A nurse is reinforcing teaching with a client who has a new prescription for tramadol. Which of the following instructions should the nurse include?
- A. Take this medication with food to prevent nausea.
- B. You might experience constipation while taking this medication.
- C. You should avoid driving until you know how this medication affects you.
- D. You can increase the dose if your pain persists.
Correct Answer: B,C
Rationale: Tramadol can cause constipation, and its sedative effects warrant avoiding driving initially. Food may help nausea but isn't required, and dose increases need provider approval.
A nurse is reinforcing teaching about laboratory testing with a client. Which of the following findings should the nurse include as an indicator of infection?
- A. Decreased platelets
- B. Increased iron level
- C. Increased erythrocyte sedimentation rate
- D. Decreased hemoglobin
Correct Answer: C
Rationale: Increased ESR indicates inflammation, often due to infection. Platelet or hemoglobin decreases or iron increases aren't specific to infection.
A nurse is caring for a client who is receiving mechanical ventilation via an endotracheal tube. Which of the following findings should the nurse report to the provider?
- A. The client's oxygen saturation is 95%.
- B. The client's cuff pressure is 35 cm H2O.
- C. The client's respiratory rate is 16 breaths/min.
- D. The client's temperature is 37.1°C (98.8°F).
Correct Answer: B
Rationale: A cuff pressure of 35 cm H2O (above 20-30 cm H2O) risks tracheal damage, requiring reporting. Normal saturation, respiratory rate, and temperature are unremarkable.
A nurse is reinforcing teaching with a client who has a new prescription for fluoxetine. Which of the following statements should the nurse include?

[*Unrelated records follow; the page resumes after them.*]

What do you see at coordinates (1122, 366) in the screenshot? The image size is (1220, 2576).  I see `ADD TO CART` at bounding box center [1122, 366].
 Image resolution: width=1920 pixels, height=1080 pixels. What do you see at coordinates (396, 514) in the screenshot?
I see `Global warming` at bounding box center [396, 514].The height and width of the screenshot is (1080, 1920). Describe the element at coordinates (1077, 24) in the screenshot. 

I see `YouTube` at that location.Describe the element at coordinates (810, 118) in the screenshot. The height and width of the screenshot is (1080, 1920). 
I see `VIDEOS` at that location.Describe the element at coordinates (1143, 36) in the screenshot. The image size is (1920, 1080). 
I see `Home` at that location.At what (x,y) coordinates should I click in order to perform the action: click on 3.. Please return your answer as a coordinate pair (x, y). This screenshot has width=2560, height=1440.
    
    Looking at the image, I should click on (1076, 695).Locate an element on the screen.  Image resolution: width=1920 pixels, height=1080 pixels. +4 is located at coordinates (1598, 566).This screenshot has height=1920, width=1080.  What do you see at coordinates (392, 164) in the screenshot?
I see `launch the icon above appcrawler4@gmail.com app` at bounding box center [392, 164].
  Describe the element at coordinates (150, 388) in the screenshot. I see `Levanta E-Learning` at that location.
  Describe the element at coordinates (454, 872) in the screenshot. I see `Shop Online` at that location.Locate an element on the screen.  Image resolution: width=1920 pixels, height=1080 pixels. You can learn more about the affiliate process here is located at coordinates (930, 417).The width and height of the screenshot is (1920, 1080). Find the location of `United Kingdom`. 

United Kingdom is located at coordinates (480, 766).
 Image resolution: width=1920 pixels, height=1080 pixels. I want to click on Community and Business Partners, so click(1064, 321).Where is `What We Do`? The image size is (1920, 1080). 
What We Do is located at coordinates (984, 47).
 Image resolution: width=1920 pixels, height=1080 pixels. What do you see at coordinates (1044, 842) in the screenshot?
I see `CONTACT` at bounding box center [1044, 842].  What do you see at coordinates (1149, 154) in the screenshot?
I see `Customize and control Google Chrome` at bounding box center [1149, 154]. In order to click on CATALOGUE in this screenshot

- A. You should take this medication at bedtime.
- B. You might experience weight loss while taking this medication.
- C. You need to avoid tyramine-rich foods while taking this medication.
- D. You can expect symptom improvement within 24 hours.
Correct Answer: A
Rationale: Fluoxetine is often taken at bedtime to minimize daytime side effects like agitation. Weight changes vary, tyramine isn't a concern, and effects take weeks.